Gregory Rigters

Personal information
- Full name: Gregory Walter Rigters
- Date of birth: 26 February 1985
- Place of birth: Paramaribo, Suriname
- Date of death: 4 December 2017 (aged 32)
- Place of death: Paramaribo, Suriname
- Position: Forward

Senior career*
- Years: Team / Apps / (Gls)
- 2007–2009: Voorwaarts
- 2009–2010: The Brothers
- 2010–2013: Voorwaarts
- 2013–2017: WBC / 56 / (40)

International career^{‡}
- 2009–2015: Suriname / 7 / (1)

= Gregory Rigters =

Surinamese footballer

Gregory Walter Rigters (26 February 1985 – 4 December 2017) was a Surinamese footballer.

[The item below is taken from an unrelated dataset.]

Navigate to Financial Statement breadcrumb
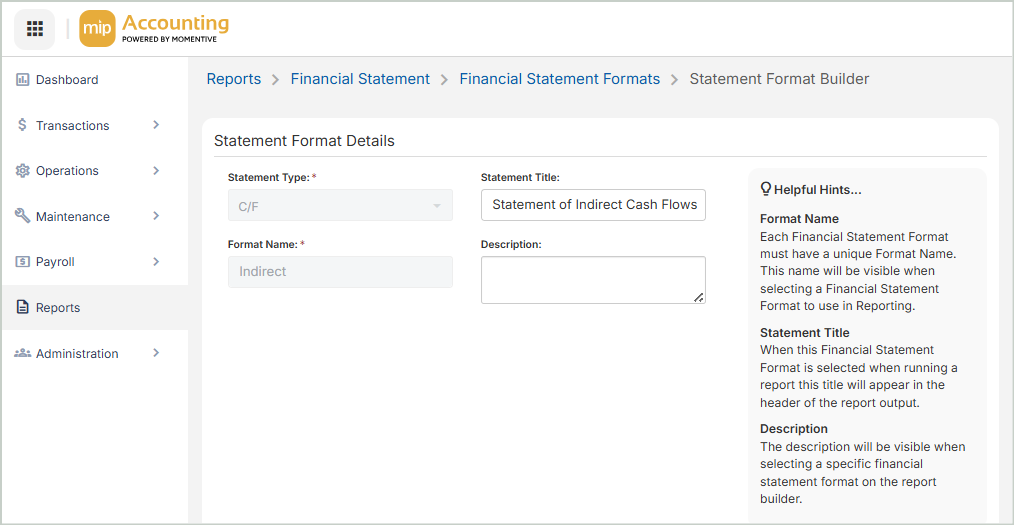 click(x=360, y=79)
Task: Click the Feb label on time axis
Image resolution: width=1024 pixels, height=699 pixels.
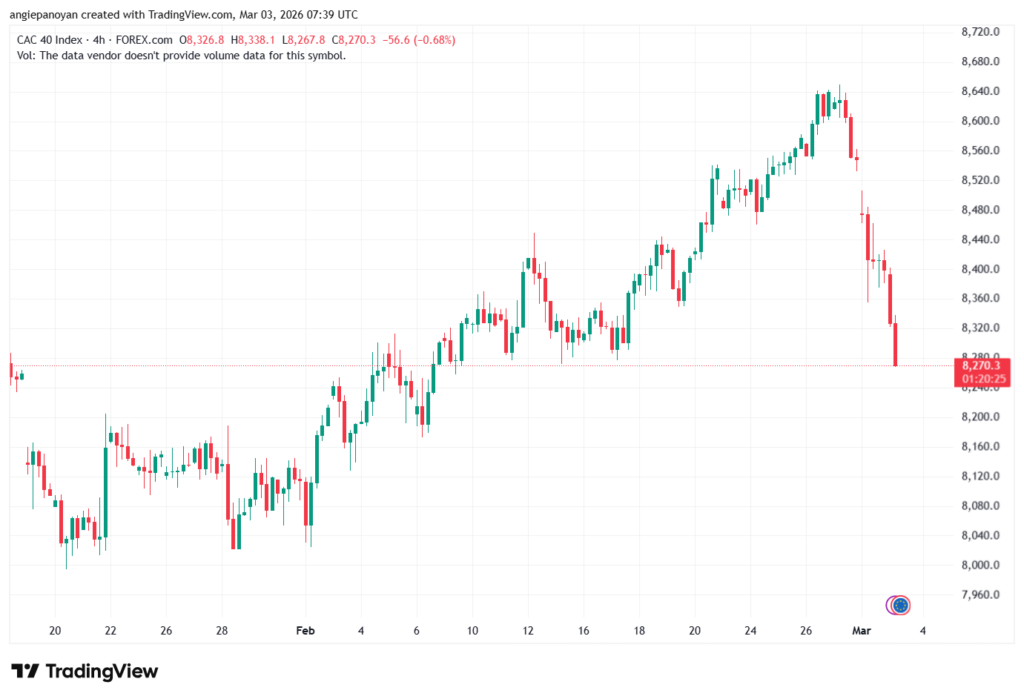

Rigters last played as a forward for Walking Boyz Company in the Hoofdklasse, and for the Suriname national team. He died following a traffic collision on 4 December 2017.

== Career ==
Rigters began his career in the 2007–08 SVB Hoofdklasse, playing for SV Voorwaarts. After two seasons he transferred to SV The Brothers returning to his former club after two seasons. In 2013, he transferred to Walking Boyz Company finishing his first season at his new club as the league top goal scorer with 16 goals, Rigters would finish as the league's top goal scorer once more with 20 goals scored the following season.

== International career ==
Rigters played for the Suriname national team having made his debut on 22 April 2009 in a friendly match against French Guiana which ended in a 0–0 draw. He scored his only goal for the national team on 30 April 2015 in a friendly match against Guyana.